发布时间:2015年12月01日 来源:昆明市财政局官网 浏览次数:3635
为完善昆明市医疗保险结算办法,进一步规范医疗服务行为,提高医疗保障水平,昆明市人力资源和社会保障局、昆明市发改委、昆明市财政局和昆明市卫生计生委联合制定出台了《昆明市医疗保险病种结算办法》,自2016年1月1日起,针对《结算办法》确定的109个疾病病种,参保人患该病种入院后按照临床路径进行规范化治疗后,达到临床疗效标准出院全过程发生的检查、治疗、麻醉、手术、床位、护理、药品、耗材和医用材料等全部医疗费用总额实行病种结算。参加昆明市城镇职工医疗保险和昆明市城乡居民医疗保险参保人患规定病种的医疗费用结算,在二级及其以下医疗机构城镇职工医保和城乡居民医保分别报销90%和75%;在三级医疗机构城镇职工医保和城乡居民医保分别报销80%和65%。按病种结算的医疗费,超过基本医疗保险基金最高支付限额以上的部分,由大病医疗保险基金支付,超过大病医疗保险最高支付限额以上的部分由个人自付(城镇职工医疗保险:基本医疗保险最高支付限额5.9万元,大病补充医疗保险最高支付20万元;城乡居民医疗保险:基本医疗保险最高支付限额6万元,大病补充医疗保险最高支付限额9.8万元)。

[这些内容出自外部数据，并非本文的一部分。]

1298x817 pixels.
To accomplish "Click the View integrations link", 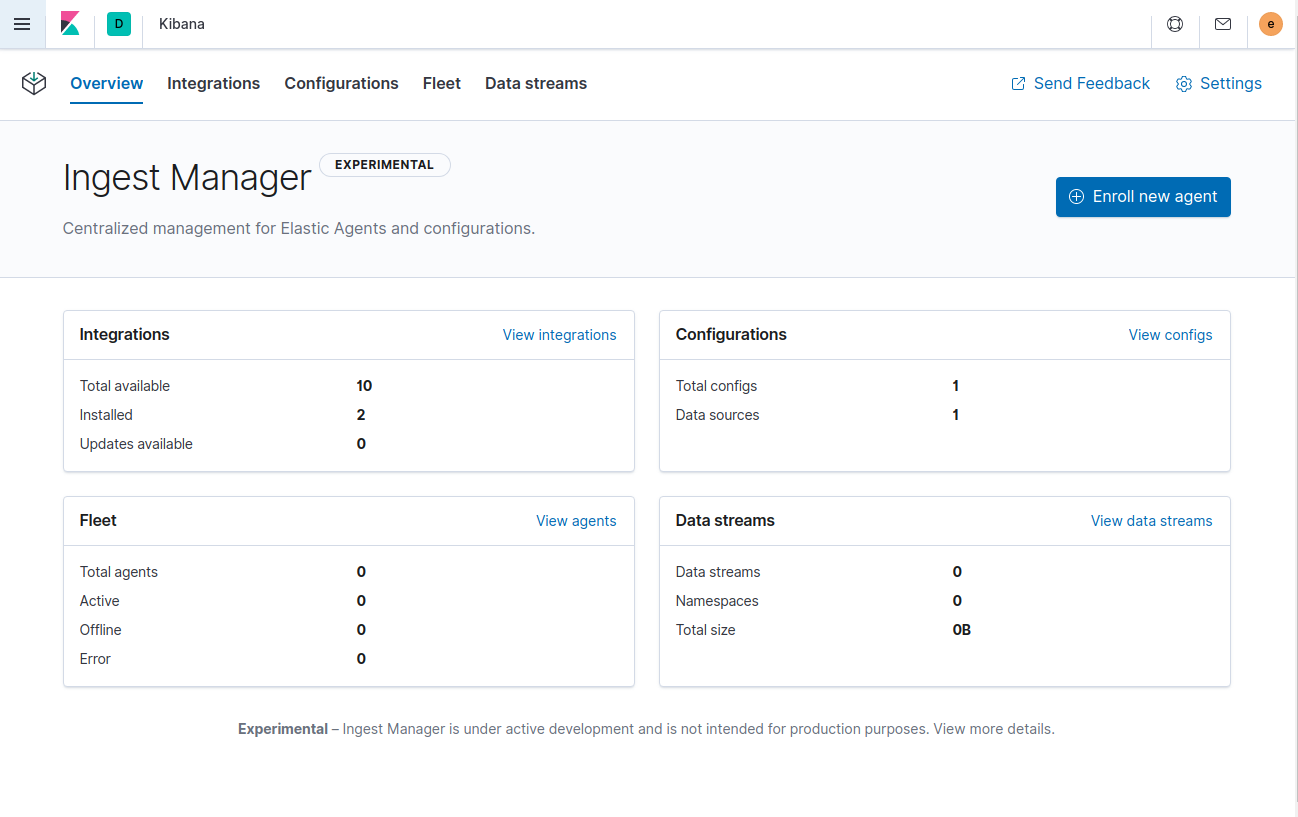I will (x=559, y=335).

《结算办法》的出台,使城镇职工医保和城乡居民医保病种结算实现“病种统一、标准统一”,促进医疗费用公开透明,发挥患者的监督作用,控制医疗费用不合理增长,进一步规范医疗服务行为和经办流程,激励医疗机构提高医疗服务质量,减少不合理医疗费支出,减轻参保人患重大疾病的个人医疗费负担,进一步提高昆明市医疗保障水平。“办法”提高了二级及其以下医疗机构病种费用的报销比例,政策进一步向基层医疗机构倾斜,引导参保人到低级别医院就诊,促进分级诊疗。